Switch every "column header" in the lines below to "column heading" and write all the lines out again with nothing else changed. Leave the pictures out.

[start]

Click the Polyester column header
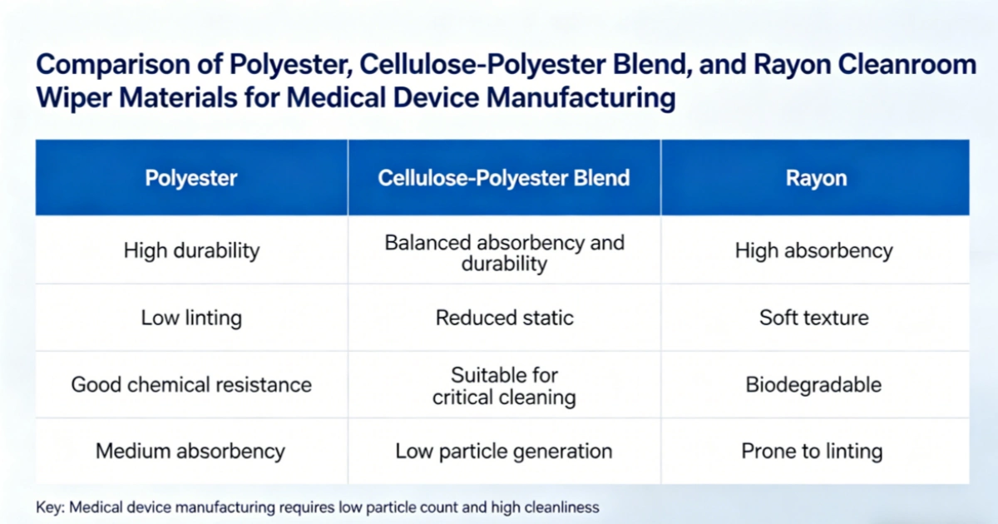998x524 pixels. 191,178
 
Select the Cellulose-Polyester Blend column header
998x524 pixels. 504,178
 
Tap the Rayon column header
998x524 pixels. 815,178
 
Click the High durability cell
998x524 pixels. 191,250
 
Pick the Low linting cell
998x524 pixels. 191,318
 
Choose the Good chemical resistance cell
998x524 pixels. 191,384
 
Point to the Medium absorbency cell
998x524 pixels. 191,452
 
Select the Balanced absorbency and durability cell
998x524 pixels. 504,253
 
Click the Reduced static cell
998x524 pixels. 504,318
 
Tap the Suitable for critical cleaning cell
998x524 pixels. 504,385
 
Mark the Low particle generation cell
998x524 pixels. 504,452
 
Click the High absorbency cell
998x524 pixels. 814,250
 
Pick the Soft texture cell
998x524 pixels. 814,318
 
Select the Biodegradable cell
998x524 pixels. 814,384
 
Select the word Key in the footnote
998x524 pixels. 49,507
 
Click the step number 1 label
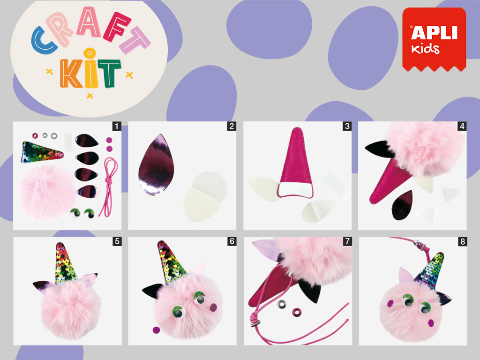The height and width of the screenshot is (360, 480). pos(117,126)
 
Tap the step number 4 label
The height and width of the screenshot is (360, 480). pos(462,126)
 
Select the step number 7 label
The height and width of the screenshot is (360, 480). pos(347,241)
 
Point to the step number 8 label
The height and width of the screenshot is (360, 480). pos(463,241)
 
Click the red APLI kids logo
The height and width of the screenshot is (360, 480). pos(434,39)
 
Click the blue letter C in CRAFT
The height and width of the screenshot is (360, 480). pos(44,40)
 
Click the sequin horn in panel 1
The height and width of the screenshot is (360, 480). pos(42,152)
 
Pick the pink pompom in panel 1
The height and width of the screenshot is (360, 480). pos(46,192)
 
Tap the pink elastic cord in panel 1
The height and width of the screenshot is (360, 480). pos(109,186)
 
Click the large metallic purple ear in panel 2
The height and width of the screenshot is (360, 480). pos(156,165)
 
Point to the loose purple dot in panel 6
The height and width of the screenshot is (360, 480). pos(156,330)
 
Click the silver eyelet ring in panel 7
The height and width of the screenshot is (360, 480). pos(282,304)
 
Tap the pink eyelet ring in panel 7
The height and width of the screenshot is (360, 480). pos(297,313)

[end]

CORRECT OUTPUT>
Click the Polyester column heading
998x524 pixels. 191,178
 
Select the Cellulose-Polyester Blend column heading
998x524 pixels. 504,178
 
Tap the Rayon column heading
998x524 pixels. 815,178
 
Click the High durability cell
998x524 pixels. 191,250
 
Pick the Low linting cell
998x524 pixels. 191,318
 
Choose the Good chemical resistance cell
998x524 pixels. 191,384
 
Point to the Medium absorbency cell
998x524 pixels. 191,452
 
Select the Balanced absorbency and durability cell
998x524 pixels. 504,253
 
Click the Reduced static cell
998x524 pixels. 504,318
 
Tap the Suitable for critical cleaning cell
998x524 pixels. 504,385
 
Mark the Low particle generation cell
998x524 pixels. 504,452
 
Click the High absorbency cell
998x524 pixels. 814,250
 
Pick the Soft texture cell
998x524 pixels. 814,318
 
Select the Biodegradable cell
998x524 pixels. 814,384
 
Select the word Key in the footnote
998x524 pixels. 49,507
 
Click the step number 1 label
The height and width of the screenshot is (360, 480). pos(117,126)
 
Tap the step number 4 label
The height and width of the screenshot is (360, 480). pos(462,126)
 
Select the step number 7 label
The height and width of the screenshot is (360, 480). pos(347,241)
 
Point to the step number 8 label
The height and width of the screenshot is (360, 480). pos(463,241)
 
Click the red APLI kids logo
The height and width of the screenshot is (360, 480). pos(434,39)
 
Click the blue letter C in CRAFT
The height and width of the screenshot is (360, 480). pos(44,40)
 
Click the sequin horn in panel 1
The height and width of the screenshot is (360, 480). pos(42,152)
 
Pick the pink pompom in panel 1
The height and width of the screenshot is (360, 480). pos(46,192)
 
Tap the pink elastic cord in panel 1
The height and width of the screenshot is (360, 480). pos(109,186)
 
Click the large metallic purple ear in panel 2
The height and width of the screenshot is (360, 480). pos(156,165)
 
Point to the loose purple dot in panel 6
The height and width of the screenshot is (360, 480). pos(156,330)
 
Click the silver eyelet ring in panel 7
The height and width of the screenshot is (360, 480). pos(282,304)
 
Tap the pink eyelet ring in panel 7
The height and width of the screenshot is (360, 480). pos(297,313)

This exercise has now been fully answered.